The presence of accessory lymph nodes in cats has been described in the literature, and they can present from 1 to 4 lymph nodes performing axillary and inguinal drainage of mammary glands [33, 34]. In the ultrasound examination, changes in lymph node architecture may be suggestive of neoplastic involvement, especially when there is loss of central hyperechogenic hilus visibility and rounding [35–37]. These characteristics were present, respectively, in 92.5% and 28.57% of the lymph nodes evaluated in G2, but the conclusive diagnosis should be made through cytological and histopathological studies of these lymph nodes, and further research will be necessary to study this relationship.
5. Conclusions
Using longitudinal and transverse planes in the breasts and both lymph nodes are possible to evaluate the entire mammary chain, superficial inguinal lymph nodes, and axillary lymph nodes in the B-mode ultrasound examination. The ultrasound examination of the normal mammary chain is less than 2 mm thick and may increase during estrus, pregnancy, and lactation. The patterns of normal mammary gland images are usually hypoechoic and homogeneous echotexture, with defined and regular margins, and may have mammary ducts during estrus and diestrus when in the gestational or lactation phase.

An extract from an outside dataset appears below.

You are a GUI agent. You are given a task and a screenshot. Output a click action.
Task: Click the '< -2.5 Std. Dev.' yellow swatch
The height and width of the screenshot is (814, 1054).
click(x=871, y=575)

In abnormal mammary chains, the gland increases in volume width and may lose definition and regularity of the margins, with more frequent mammary ducts, and may be hypoechoic or anechoic, of homogeneous or heterogeneous texture. Lymph nodes in tumor-affected mammary chains may present changes in size, shape, echotexture, and echogenicity. In Doppler mode, caudal superficial epigastric artery and hilar lymphatic vascularization in normal mammary chains are identified, and in tumor-bearing cats, peripheral neovascularization or mixed patterns in a mammary tumor and lymph node tissue are identified.
Conflicts of Interest
The authors declare that there are no conflicts of interest regarding the publication of this paper.
Acknowledgments
The authors would like to thank Dr. Marcelo Seixo de Brito e Silva (deceased) for all the help and support during the development of this research. Funds for publication costs were provided by FAPEG. The authors also acknowledge the financial support with a scholarship during the postgraduation course given by CAPES, process no. 88882.385856/2019-01.
Open Research
Data Availability
The raw data used to support the findings of this study are available from the author upon request.